Ms. Lance raised her eyebrows at him. “Are you giving him advice on stealing things?”

Mr. Rory smirked at her. 

Lenny said, “Moot point. I ain’t got a time machine.”

Ms. Lance turned to Mr. Rory. “You’d better not tell him where you left it.”

“Where you left what?” Lenny said.

“He has a timeship of his own,” Ms. Lance said.

Lenny raised an eyebrow. “How’d you get that? Were you a time captain too?”

Mr. Rory had an expression of pain cross his face. “I was a bounty hunter.”

Lenny grinned at hearing that and said the first thing that came to mind, “That is freaking awesome.” Then he realized Mr. Rory’s expression probably meant it was a painful time in his life and winced. “I’m sorry. I didn’t mean-.”

“Kid, Snart, it’s okay.” 

Lenny studied his face. A whole range of emotion was crossing his features. This was more serious than just him saying a remark was okay. “That person you said I reminded you of,” Mr. Rory made a sound in response. Lenny had guessed correctly. “What happened between the two of you?” 
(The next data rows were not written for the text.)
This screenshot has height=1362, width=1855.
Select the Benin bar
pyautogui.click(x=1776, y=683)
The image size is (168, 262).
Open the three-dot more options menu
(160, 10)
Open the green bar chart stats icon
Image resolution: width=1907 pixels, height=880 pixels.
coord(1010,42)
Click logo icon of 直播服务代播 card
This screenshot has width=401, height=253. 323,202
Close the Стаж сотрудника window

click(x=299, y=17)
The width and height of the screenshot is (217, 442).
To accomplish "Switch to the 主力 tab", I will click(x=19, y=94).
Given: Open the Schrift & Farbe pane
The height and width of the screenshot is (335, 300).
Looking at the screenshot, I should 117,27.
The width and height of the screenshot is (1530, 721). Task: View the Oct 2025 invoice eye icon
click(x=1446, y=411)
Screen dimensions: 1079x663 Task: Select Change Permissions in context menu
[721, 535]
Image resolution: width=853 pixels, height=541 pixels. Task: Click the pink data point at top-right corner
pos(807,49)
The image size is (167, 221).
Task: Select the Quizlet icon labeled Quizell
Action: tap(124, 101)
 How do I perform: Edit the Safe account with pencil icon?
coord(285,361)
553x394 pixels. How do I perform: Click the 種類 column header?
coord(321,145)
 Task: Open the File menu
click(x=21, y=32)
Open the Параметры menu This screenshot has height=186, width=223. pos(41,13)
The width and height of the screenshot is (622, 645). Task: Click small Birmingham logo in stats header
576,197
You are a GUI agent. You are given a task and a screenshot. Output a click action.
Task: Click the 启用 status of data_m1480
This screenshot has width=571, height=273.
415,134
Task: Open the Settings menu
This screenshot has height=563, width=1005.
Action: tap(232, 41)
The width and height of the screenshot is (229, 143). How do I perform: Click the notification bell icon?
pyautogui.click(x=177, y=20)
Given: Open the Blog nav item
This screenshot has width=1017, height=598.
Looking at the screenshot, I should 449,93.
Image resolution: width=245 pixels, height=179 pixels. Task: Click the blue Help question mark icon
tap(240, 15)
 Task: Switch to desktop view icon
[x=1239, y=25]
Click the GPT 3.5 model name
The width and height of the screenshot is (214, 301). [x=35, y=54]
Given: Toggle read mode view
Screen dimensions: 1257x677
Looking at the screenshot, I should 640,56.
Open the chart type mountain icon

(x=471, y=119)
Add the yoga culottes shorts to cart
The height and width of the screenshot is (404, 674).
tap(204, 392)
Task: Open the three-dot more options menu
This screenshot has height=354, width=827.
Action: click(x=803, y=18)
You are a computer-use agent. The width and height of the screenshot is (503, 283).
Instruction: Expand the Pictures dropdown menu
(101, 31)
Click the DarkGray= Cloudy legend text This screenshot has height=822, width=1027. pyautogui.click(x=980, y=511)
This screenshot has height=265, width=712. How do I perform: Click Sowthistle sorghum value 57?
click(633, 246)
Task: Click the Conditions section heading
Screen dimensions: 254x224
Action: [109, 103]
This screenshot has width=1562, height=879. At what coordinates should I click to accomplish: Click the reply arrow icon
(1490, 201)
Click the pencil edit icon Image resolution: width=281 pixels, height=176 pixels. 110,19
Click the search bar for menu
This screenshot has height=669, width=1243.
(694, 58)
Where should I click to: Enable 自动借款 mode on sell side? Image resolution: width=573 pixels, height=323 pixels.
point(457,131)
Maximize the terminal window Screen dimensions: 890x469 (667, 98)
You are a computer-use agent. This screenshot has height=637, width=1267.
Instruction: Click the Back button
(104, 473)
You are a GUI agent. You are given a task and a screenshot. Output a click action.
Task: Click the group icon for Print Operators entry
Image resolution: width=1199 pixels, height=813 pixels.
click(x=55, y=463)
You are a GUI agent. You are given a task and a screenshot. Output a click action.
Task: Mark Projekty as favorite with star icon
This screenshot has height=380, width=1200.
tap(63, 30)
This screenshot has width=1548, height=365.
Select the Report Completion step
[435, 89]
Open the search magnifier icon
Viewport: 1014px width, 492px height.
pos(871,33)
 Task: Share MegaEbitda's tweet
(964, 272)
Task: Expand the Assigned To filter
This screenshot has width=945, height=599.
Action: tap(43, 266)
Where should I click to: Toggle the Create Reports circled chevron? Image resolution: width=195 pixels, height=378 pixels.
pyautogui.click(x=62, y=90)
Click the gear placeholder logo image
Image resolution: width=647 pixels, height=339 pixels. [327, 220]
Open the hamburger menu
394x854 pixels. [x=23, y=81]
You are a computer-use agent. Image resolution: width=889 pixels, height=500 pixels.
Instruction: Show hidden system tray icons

Mr. Rory did not answer, other than to shake his head a little. Ms. Lance looked between them. “I hate to interrupt, but maybe you should continue this discussion later, after preventing whoever has the time machine form using it?” 

Mr. Rory took a step back, and nodded. “Good idea. Afterwards, I’ll tell you about him.”

Ms. Lance glanced at him. He gazed back. She nodded. Lenny studied the two of them, noting down the interchange in his mental notebook.

"Could I drive?" he said to change the topic to a lighter one. That usually worked. And Mr. Rory would tell him about it later.

"You can't drive." Mr. Rory said in such a short amount of time Lenny wondered if he had even heard the words.

Ms. Lance glanced at Mr. Rory. "Why not? You aren't actually turning into a stickler for rules?"

"Nope, but Lenny can't drive."

Lenny put his arms across his chest. "That's why I wanna learn."

"Let him drive."

"You're going to regret everything," Mr. Rory informed Ms. Lance.

"Yeah?" she responded.

"Okay. Fine. Lenny, take the driver's seat." Lenny slid into the seat, grinning from ear to ear. "Fuck, I'm going to regret everything." Mr. Rory sat down in one of passenger seat, pulled the seatbelt down, and seemed to be looking for more things to fasten around him.

"Everyone ready?"

"No."

Ms. Lance gave him a "what is your problem" look. To Lenny, she instructed, "Take your time, Lenny. It's okay to stall."

Mr. Rory shook his head, putting both hands on the seatbelt. "That's not the problem." 

Lenny said into the com. "We are ready for takeoff."

Mr. Rory took one hand off the seatbelt and gestured, "Hit that button there." Lenny did. The jumpship unhooked. 

"Little bit of gas," Ms. Lance instructed.

"Don't worry. I got the hang of this," Lenny said.

He pushed the gas all the way forward while dragging the break all the way back. The jumpship sped up fast enough to make Ms. Lance grab ahold of the seatbelt. 

"Woohoo!" Lenny cried out as the jumpship plummet to where they needed it to go. 

“Fuck my life!” Mr. Rory shouted. “Snart, fuck you and your goddamn sense of humor!”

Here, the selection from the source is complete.